Raw records

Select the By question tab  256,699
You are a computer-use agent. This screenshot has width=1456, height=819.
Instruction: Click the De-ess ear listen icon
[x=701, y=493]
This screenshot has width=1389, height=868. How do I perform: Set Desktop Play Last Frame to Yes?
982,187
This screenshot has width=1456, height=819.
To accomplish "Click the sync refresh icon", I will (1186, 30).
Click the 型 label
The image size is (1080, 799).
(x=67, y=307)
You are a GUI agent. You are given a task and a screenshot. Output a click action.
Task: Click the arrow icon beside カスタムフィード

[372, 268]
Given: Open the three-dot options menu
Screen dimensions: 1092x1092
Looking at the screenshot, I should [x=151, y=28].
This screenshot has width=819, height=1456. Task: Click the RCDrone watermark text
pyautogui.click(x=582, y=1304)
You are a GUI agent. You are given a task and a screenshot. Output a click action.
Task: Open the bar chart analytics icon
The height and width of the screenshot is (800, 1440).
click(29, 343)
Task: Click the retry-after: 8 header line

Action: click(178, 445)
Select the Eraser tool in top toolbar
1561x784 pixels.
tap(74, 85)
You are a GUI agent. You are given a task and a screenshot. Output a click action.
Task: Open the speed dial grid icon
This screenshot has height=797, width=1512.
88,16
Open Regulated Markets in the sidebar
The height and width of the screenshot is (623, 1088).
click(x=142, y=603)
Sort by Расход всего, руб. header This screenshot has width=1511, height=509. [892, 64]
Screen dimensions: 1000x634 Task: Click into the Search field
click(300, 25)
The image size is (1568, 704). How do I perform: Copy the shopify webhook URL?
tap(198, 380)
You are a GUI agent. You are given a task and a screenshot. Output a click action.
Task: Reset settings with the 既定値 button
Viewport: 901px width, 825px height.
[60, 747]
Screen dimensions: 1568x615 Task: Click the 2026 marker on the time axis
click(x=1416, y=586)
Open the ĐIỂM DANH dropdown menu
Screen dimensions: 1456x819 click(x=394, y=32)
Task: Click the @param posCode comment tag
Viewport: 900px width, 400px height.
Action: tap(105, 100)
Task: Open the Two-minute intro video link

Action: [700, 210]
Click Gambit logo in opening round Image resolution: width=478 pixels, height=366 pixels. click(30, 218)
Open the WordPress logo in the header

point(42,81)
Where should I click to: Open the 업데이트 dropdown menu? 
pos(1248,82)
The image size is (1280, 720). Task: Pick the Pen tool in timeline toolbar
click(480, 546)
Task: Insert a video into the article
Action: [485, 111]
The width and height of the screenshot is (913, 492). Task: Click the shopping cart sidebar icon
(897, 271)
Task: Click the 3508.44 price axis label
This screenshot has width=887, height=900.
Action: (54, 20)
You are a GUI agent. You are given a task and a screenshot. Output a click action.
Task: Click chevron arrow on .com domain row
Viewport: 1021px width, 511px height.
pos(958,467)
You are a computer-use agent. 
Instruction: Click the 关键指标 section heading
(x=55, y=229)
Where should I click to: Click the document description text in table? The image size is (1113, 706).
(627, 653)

# Stated problem:
Reproduce the data above verbatim, line for line, with no alterations.

# Reply:
Select the By question tab  256,699
You are a computer-use agent. This screenshot has width=1456, height=819.
Instruction: Click the De-ess ear listen icon
[x=701, y=493]
This screenshot has width=1389, height=868. How do I perform: Set Desktop Play Last Frame to Yes?
982,187
This screenshot has width=1456, height=819.
To accomplish "Click the sync refresh icon", I will (1186, 30).
Click the 型 label
The image size is (1080, 799).
(x=67, y=307)
You are a GUI agent. You are given a task and a screenshot. Output a click action.
Task: Click the arrow icon beside カスタムフィード

[372, 268]
Given: Open the three-dot options menu
Screen dimensions: 1092x1092
Looking at the screenshot, I should [x=151, y=28].
This screenshot has width=819, height=1456. Task: Click the RCDrone watermark text
pyautogui.click(x=582, y=1304)
You are a GUI agent. You are given a task and a screenshot. Output a click action.
Task: Open the bar chart analytics icon
The height and width of the screenshot is (800, 1440).
click(29, 343)
Task: Click the retry-after: 8 header line

Action: click(178, 445)
Select the Eraser tool in top toolbar
1561x784 pixels.
tap(74, 85)
You are a GUI agent. You are given a task and a screenshot. Output a click action.
Task: Open the speed dial grid icon
This screenshot has height=797, width=1512.
88,16
Open Regulated Markets in the sidebar
The height and width of the screenshot is (623, 1088).
click(x=142, y=603)
Sort by Расход всего, руб. header This screenshot has width=1511, height=509. [892, 64]
Screen dimensions: 1000x634 Task: Click into the Search field
click(300, 25)
The image size is (1568, 704). How do I perform: Copy the shopify webhook URL?
tap(198, 380)
You are a GUI agent. You are given a task and a screenshot. Output a click action.
Task: Reset settings with the 既定値 button
Viewport: 901px width, 825px height.
[60, 747]
Screen dimensions: 1568x615 Task: Click the 2026 marker on the time axis
click(x=1416, y=586)
Open the ĐIỂM DANH dropdown menu
Screen dimensions: 1456x819 click(x=394, y=32)
Task: Click the @param posCode comment tag
Viewport: 900px width, 400px height.
Action: tap(105, 100)
Task: Open the Two-minute intro video link

Action: [700, 210]
Click Gambit logo in opening round Image resolution: width=478 pixels, height=366 pixels. click(30, 218)
Open the WordPress logo in the header

point(42,81)
Where should I click to: Open the 업데이트 dropdown menu? 
pos(1248,82)
The image size is (1280, 720). Task: Pick the Pen tool in timeline toolbar
click(480, 546)
Task: Insert a video into the article
Action: [485, 111]
The width and height of the screenshot is (913, 492). Task: Click the shopping cart sidebar icon
(897, 271)
Task: Click the 3508.44 price axis label
This screenshot has width=887, height=900.
Action: (54, 20)
You are a GUI agent. You are given a task and a screenshot. Output a click action.
Task: Click chevron arrow on .com domain row
Viewport: 1021px width, 511px height.
pos(958,467)
You are a computer-use agent. 
Instruction: Click the 关键指标 section heading
(x=55, y=229)
Where should I click to: Click the document description text in table? The image size is (1113, 706).
(627, 653)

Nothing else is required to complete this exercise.